The curvature of strand network 15 in the direction of handle 12 and strands 16 along the long axis of the oval frame 11 preferably deviates farther from a plane than the curvature of network 15 in the transverse direction along the extent of strands 17. This can be merely from the longer arc along the extent of strands 16, but can also be enhanced by different radii of curvature for the transverse curvatures of saddle-shaped network 15. The network curvature in the direction of handle 12 along the extent of strands 16 is especially advantageous in offering slightly different angles of flight for balls hit at various distances along strands 16 from handle 12.

In use, the double-curved, saddle-shaped strand network 15 has several advantages over a plane strand network. One advantage is increasing the spin that can be applied to the ball by a racket stroke and network angle producing relative motion of the ball along the network. An increased ability to put spin on the ball as it is hit is known to be highly desirable in racket sports. Because of the curvature of the inventive strand network 15, the ball can readily be made to travel farther along the curved strand network than along a flat network before the ball rebounds from and clears the network in its flight away from the racket. The extra time and distance that the ball contacts the curved strand network allows a higher velocity spin to be applied to the ball than can be achieved with a plane network and a comparable racket stroke.

Another advantage is that the curved strand network 15 reduces the variation in tension of the strands as they engage a ball being hit so that the inventive strand network compared to a plane strand network is stiffer, responds faster, applies greater velocity to the ball being hit, and uses less maximum peak tension in the strands engaging the ball. When a taut strand hits a ball, it has to bend in the direction of the ball's motion relative to the strand to develop a component of force resisting the ball.
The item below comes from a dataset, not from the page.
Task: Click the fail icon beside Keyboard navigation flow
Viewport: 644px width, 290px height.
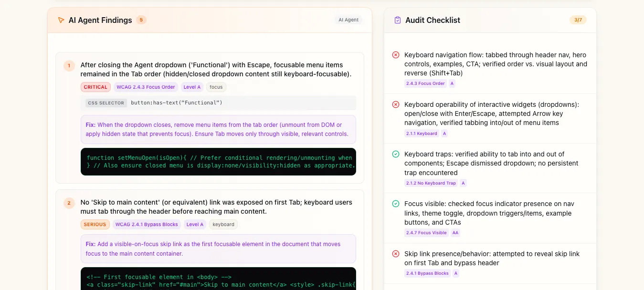Action: [x=396, y=55]
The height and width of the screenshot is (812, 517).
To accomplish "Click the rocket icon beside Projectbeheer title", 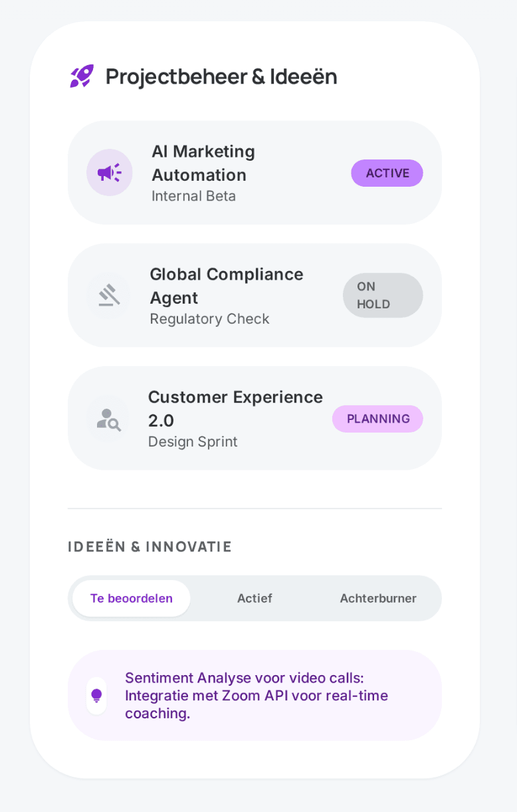I will pos(82,76).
In other words, the strand has to bend sufficiently to form a slope angle relative to the motion of the ball before a force component is produced to allow the strand to move the ball in the opposite direction. For a plane strand network, the ball has to sink into and deform the strand network sufficiently to elongate the strands and greatly increase their tension to develop a slope angle for the strands sufficient to produce the necessary force component for rebounding the ball away from the racket.
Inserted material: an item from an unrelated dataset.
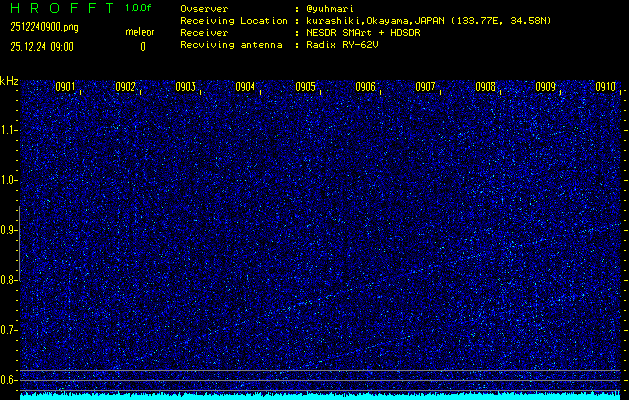Click the 1.0 frequency axis label

point(9,180)
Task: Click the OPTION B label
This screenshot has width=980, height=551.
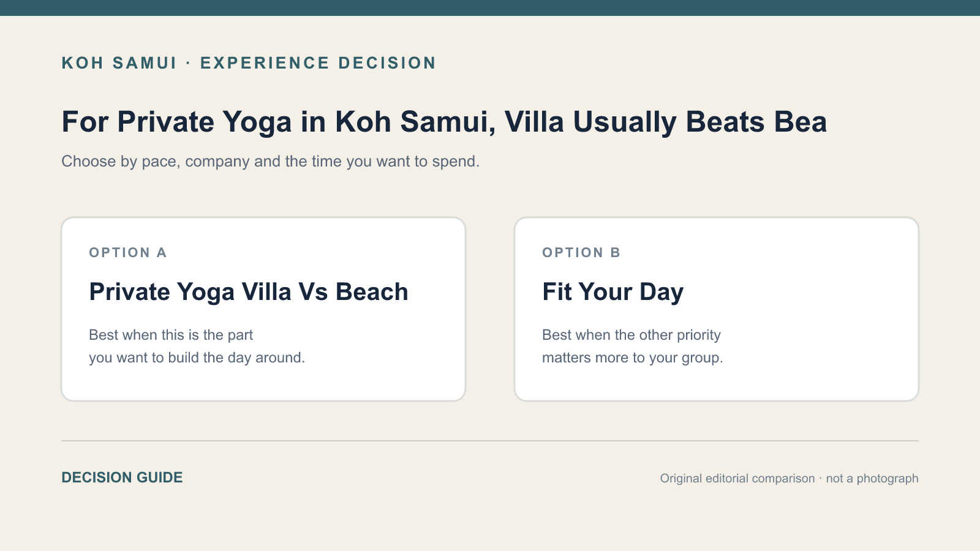Action: pyautogui.click(x=581, y=253)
For the inventive curved network 15, the strands engaging the ball are already curved in strung condition and already have a portion of the strand slope required to develop and force component to rebound the ball away from the racket. This means that the ball has to penetrate only a little way into the curved strand network to develop a substantial force component in the strands whose tension increases as the ball deforms the network (the transverse strands being relaxed as this occurs). The ball thus tensions one set of the strands to relieve or take over the portion of the tension load maintained by the transverse strands and quickly develops a substantial force component for driving the ball away from the curved strand network without having to sink very deeply into the strand network. Consequently, the strands of the curved network 15 do not elongate as much as the strands of a plane network in hitting a ball, and the tension variations in the strands between maximum and minimum tension in hitting a ball is much less. The result is a stiffer, but more responsive and livelier strand network giving the user higher-velocity shots.
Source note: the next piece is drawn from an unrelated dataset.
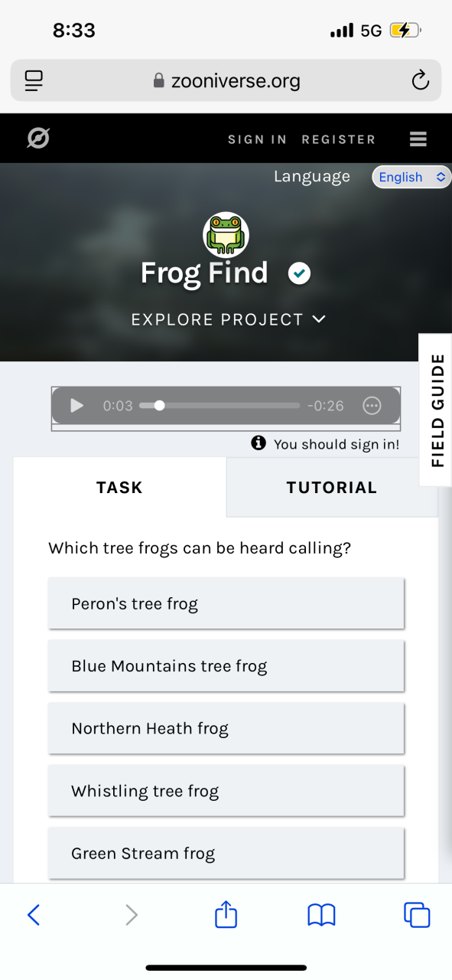Expand the Explore Project menu
452x980 pixels.
229,319
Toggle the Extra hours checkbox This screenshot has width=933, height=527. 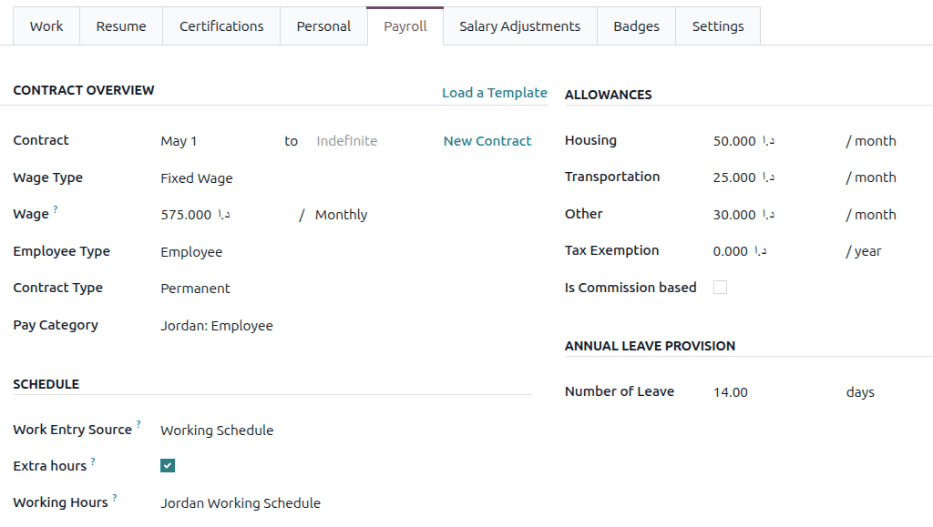click(x=168, y=466)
Another advantage is a substantial increase in the area of the "sweet spot" or most highly responsive area of a racket. For a plane strand network, strands are deformed much easier in the central portion of the network, but are very stiff and relatively nondeformable near the frame. This confines the "sweet spot" of a conventional plane strand network to a relatively small central region. In contrast, the inventive curved network is formed of strands strung to have a pre-existing curvature everywhere inside the frame, and relatively little deformation of the curved strands is required to develop a resilient force component by increasing strand tension and curvature in engaging the ball so that the strand network is relatively elastic, resilient, and highly responsive in a much larger area extending much closer to the frame than for a comparable plane network. The substantially enlarged "sweet spot" of saddle-shaped network 15 is a big advantage for the average player and can produce generally better shots and enhance the popularity of racket sports.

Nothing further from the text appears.